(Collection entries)

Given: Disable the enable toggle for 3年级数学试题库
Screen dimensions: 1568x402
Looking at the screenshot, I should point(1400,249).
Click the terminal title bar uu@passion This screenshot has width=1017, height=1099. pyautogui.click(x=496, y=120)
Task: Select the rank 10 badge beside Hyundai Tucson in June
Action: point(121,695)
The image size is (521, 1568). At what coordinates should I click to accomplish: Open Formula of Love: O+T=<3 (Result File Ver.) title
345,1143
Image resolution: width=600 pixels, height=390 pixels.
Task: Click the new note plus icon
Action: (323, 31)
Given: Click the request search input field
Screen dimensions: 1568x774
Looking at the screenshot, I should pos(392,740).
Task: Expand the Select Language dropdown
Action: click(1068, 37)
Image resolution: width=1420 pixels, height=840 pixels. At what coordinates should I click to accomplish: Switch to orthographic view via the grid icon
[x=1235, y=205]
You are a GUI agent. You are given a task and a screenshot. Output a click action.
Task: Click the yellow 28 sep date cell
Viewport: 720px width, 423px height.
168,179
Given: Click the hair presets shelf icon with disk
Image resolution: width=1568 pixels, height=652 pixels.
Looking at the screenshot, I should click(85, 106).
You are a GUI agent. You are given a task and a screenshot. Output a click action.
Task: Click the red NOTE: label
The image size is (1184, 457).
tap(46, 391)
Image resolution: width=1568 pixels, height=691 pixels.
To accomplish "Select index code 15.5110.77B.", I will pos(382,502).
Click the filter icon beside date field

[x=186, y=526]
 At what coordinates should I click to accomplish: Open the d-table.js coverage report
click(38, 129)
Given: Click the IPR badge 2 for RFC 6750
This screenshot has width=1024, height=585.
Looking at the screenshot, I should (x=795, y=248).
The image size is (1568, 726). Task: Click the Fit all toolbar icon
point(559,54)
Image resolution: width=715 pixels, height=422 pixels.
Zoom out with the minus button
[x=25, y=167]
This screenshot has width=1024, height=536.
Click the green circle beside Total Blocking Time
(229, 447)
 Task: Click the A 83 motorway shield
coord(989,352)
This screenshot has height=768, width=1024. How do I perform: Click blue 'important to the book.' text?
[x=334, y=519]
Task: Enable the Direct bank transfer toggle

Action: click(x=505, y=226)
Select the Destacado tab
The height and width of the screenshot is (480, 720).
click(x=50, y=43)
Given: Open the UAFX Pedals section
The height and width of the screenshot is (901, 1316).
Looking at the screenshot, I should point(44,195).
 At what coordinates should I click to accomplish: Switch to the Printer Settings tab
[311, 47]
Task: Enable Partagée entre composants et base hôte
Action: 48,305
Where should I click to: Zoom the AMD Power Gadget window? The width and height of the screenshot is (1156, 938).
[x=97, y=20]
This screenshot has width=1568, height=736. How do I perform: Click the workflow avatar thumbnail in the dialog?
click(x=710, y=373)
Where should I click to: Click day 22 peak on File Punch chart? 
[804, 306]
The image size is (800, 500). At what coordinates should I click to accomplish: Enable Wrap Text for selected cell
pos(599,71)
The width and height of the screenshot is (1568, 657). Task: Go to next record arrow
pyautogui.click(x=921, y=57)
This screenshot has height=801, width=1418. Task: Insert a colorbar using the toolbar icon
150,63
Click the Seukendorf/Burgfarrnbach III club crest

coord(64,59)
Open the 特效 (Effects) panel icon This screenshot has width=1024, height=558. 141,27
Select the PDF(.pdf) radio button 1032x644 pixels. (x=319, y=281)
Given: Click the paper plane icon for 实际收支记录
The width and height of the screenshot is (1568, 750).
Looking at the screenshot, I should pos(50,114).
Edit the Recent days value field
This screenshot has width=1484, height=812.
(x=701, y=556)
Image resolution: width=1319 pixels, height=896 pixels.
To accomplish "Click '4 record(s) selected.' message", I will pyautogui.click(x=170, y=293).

▶ _The task_
Could you print every one of the entries above again, line for line and unchanged?

▶ _Response to this task_
Given: Disable the enable toggle for 3年级数学试题库
Screen dimensions: 1568x402
Looking at the screenshot, I should point(1400,249).
Click the terminal title bar uu@passion This screenshot has width=1017, height=1099. pyautogui.click(x=496, y=120)
Task: Select the rank 10 badge beside Hyundai Tucson in June
Action: point(121,695)
The image size is (521, 1568). At what coordinates should I click to accomplish: Open Formula of Love: O+T=<3 (Result File Ver.) title
345,1143
Image resolution: width=600 pixels, height=390 pixels.
Task: Click the new note plus icon
Action: (323, 31)
Given: Click the request search input field
Screen dimensions: 1568x774
Looking at the screenshot, I should pos(392,740).
Task: Expand the Select Language dropdown
Action: click(1068, 37)
Image resolution: width=1420 pixels, height=840 pixels. At what coordinates should I click to accomplish: Switch to orthographic view via the grid icon
[x=1235, y=205]
You are a GUI agent. You are given a task and a screenshot. Output a click action.
Task: Click the yellow 28 sep date cell
Viewport: 720px width, 423px height.
168,179
Given: Click the hair presets shelf icon with disk
Image resolution: width=1568 pixels, height=652 pixels.
Looking at the screenshot, I should click(85, 106).
You are a GUI agent. You are given a task and a screenshot. Output a click action.
Task: Click the red NOTE: label
The image size is (1184, 457).
tap(46, 391)
Image resolution: width=1568 pixels, height=691 pixels.
To accomplish "Select index code 15.5110.77B.", I will pos(382,502).
Click the filter icon beside date field

[x=186, y=526]
 At what coordinates should I click to accomplish: Open the d-table.js coverage report
click(38, 129)
Given: Click the IPR badge 2 for RFC 6750
This screenshot has width=1024, height=585.
Looking at the screenshot, I should (x=795, y=248).
The image size is (1568, 726). Task: Click the Fit all toolbar icon
point(559,54)
Image resolution: width=715 pixels, height=422 pixels.
Zoom out with the minus button
[x=25, y=167]
This screenshot has width=1024, height=536.
Click the green circle beside Total Blocking Time
(229, 447)
 Task: Click the A 83 motorway shield
coord(989,352)
This screenshot has height=768, width=1024. How do I perform: Click blue 'important to the book.' text?
[x=334, y=519]
Task: Enable the Direct bank transfer toggle

Action: click(x=505, y=226)
Select the Destacado tab
The height and width of the screenshot is (480, 720).
click(x=50, y=43)
Given: Open the UAFX Pedals section
The height and width of the screenshot is (901, 1316).
Looking at the screenshot, I should point(44,195).
 At what coordinates should I click to accomplish: Switch to the Printer Settings tab
[311, 47]
Task: Enable Partagée entre composants et base hôte
Action: 48,305
Where should I click to: Zoom the AMD Power Gadget window? The width and height of the screenshot is (1156, 938).
[x=97, y=20]
This screenshot has width=1568, height=736. How do I perform: Click the workflow avatar thumbnail in the dialog?
click(x=710, y=373)
Where should I click to: Click day 22 peak on File Punch chart? 
[804, 306]
The image size is (800, 500). At what coordinates should I click to accomplish: Enable Wrap Text for selected cell
pos(599,71)
The width and height of the screenshot is (1568, 657). Task: Go to next record arrow
pyautogui.click(x=921, y=57)
This screenshot has height=801, width=1418. Task: Insert a colorbar using the toolbar icon
150,63
Click the Seukendorf/Burgfarrnbach III club crest

coord(64,59)
Open the 特效 (Effects) panel icon This screenshot has width=1024, height=558. 141,27
Select the PDF(.pdf) radio button 1032x644 pixels. (x=319, y=281)
Given: Click the paper plane icon for 实际收支记录
The width and height of the screenshot is (1568, 750).
Looking at the screenshot, I should pos(50,114).
Edit the Recent days value field
This screenshot has width=1484, height=812.
(x=701, y=556)
Image resolution: width=1319 pixels, height=896 pixels.
To accomplish "Click '4 record(s) selected.' message", I will pyautogui.click(x=170, y=293).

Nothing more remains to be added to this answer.